Возвратившись летом 1788 года в Веймар, поэт почувствовал себя одиноким. Различие взглядов отдаляло его от прежнего круга друзей. К появившимся в печати новым его произведениям («Ифигения», «Эгмонт», «Тассо») немецкая публика отнеслась холодно, не поняв их красот. Последнее, впрочем, в значительной степени объясняется тем, что умы в то время были заняты более всего политическими событиями. Назревала Великая французская революция, которая вспыхнула в 1789 году и повела за собой в ближайшие годы вмешательство других держав и вторжение их во Францию. В 1792 году Гёте сопровождал на войну Карла Августа, присоединившегося к войскам герцога Браун¬швейгского. По возвращении в Веймар наступил более спокойный период, длившийся до наполеоновского вторжения в Германию в 1806 году. За это время Гёте тесно сблизился с Шиллером и создал целый ряд выдающихся произведений зрелого, законченного таланта: завершены были «Учебные годы Вильгельма Мейстера», написаны были «Алексис и Дора», «Герман и Доротея», «Рейнеке-Лис», целый ряд превосходных баллад, подвинут вперед «Фауст». Нашествие Наполеона обошлось для Веймара довольно благополучно: поставив герцогство в зависимость от себя, завоеватель оставил его в покое. В 1808 году вышли в свет 12 томов сочинений Гёте, в том числе и вся первая часть «Фауста». Это великолепное создание произвело на современную публику гораздо меньше впечатления, чем можно было ожидать, и лишь со временем оно было оценено по достоинству.
С 1812 года опять начались политические волнения, опять ненавистная поэту война охватила всю Европу.
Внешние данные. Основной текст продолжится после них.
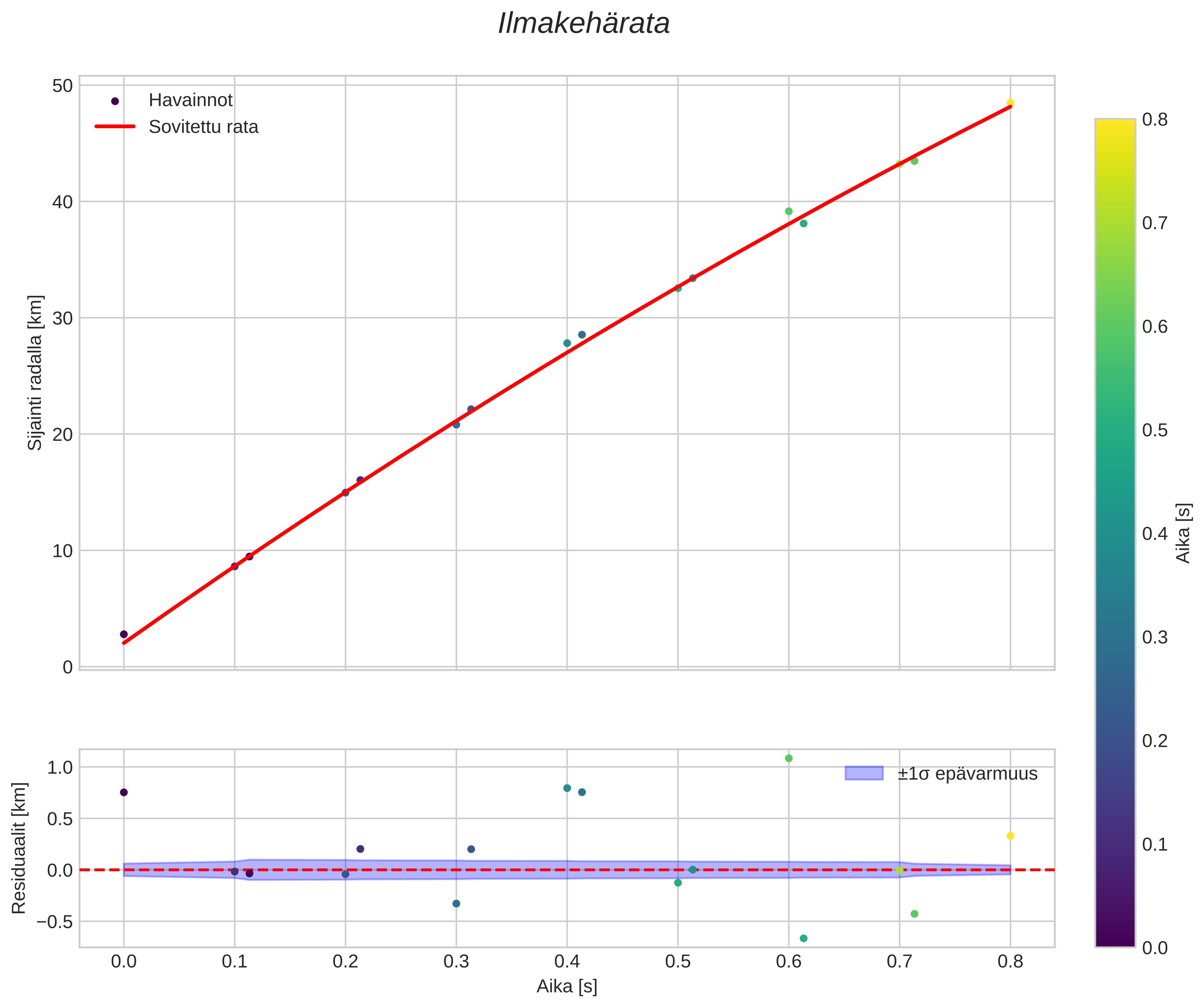Click the yellow top of the colorbar
The width and height of the screenshot is (1204, 1007).
tap(1115, 126)
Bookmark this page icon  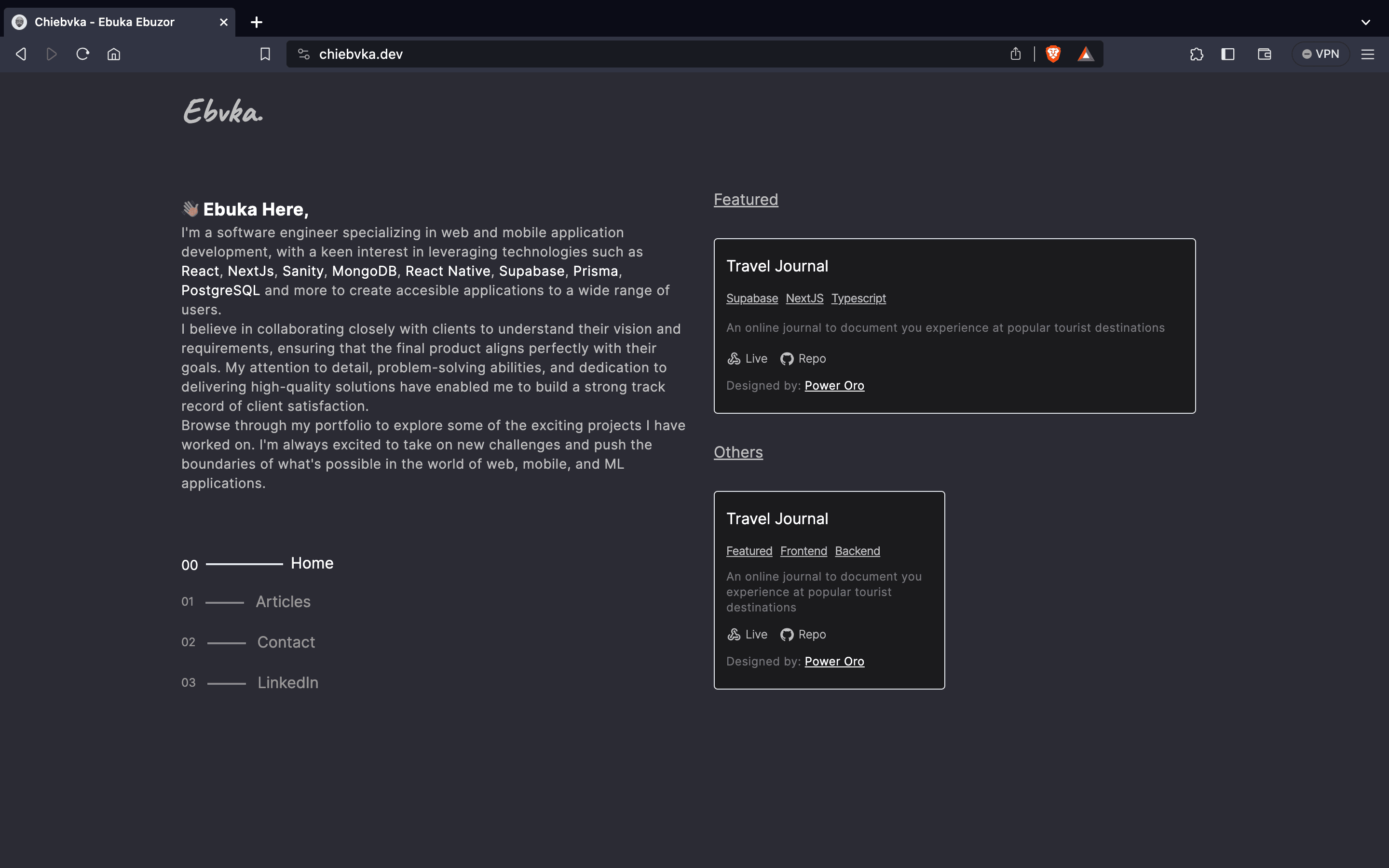coord(265,54)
Гёте держался в стороне от политики, не обращая внимания на упреки в отсутствии патриотизма. Он писал свою автобиографию («Правда и поэзия моей жизни»), занимался историей и поэзией Дальнего Востока — Персии и Китая, — как бы нарочно удаляясь от современности. Очень заинтересовало его появление собрания стихотворений персидского поэта Гафиза в немецком переводе; стихотворения эти так понравились нашему поэту, что ему захотелось написать самому что-нибудь в этом роде. В это время он познакомился с Марианной фон Виллемер, молодой женой франкфуртского банкира, отличавшейся не только красотой и умом, но и поэтическим талантом. И вот между ней и стареющим поэтом (которому было уже за 60 лет) возникло нечто вроде платонической любовной связи, нашедшей себе выражение в «Западно-восточном Диване».
Годы шли; революция и наполеоновские войны миновали, и остаток дней Гёте протекал среди политического мира. Он спокойно занимался искусствами и наукой, доканчивал начатые произведения и создавал новые. Самым важным делом по¬следнего периода его жизни было создание второй части «Фауста», из которой раньше были написаны только отрывки. В этом деле существенную роль сыграл его секретарь Эккерман. Гёте хотел было уже ограничиться одним планом этой второй части, поместив его в своей автобиографии, но Эккерман убедил поэта не спешить с решением и попытаться привести план в исполнение. Гёте внял этому совету и в 1825 году принялся за работу, а в июле 1831 года громадный труд был приведен к концу. Гёте высоко ценил этот свой подвиг и чувствовал себя очень счастливым. «Дальнейшую свою жизнь, — сказал он Эккерману, — я считаю теперь для себя не более, как подарком; теперь в сущности все равно, сделаю ли я еще что-нибудь или нет». Недолго пришлось ему и жить после этого: в марте 1832 го¬-
да престарелый поэт сильно простудился, слег и умер.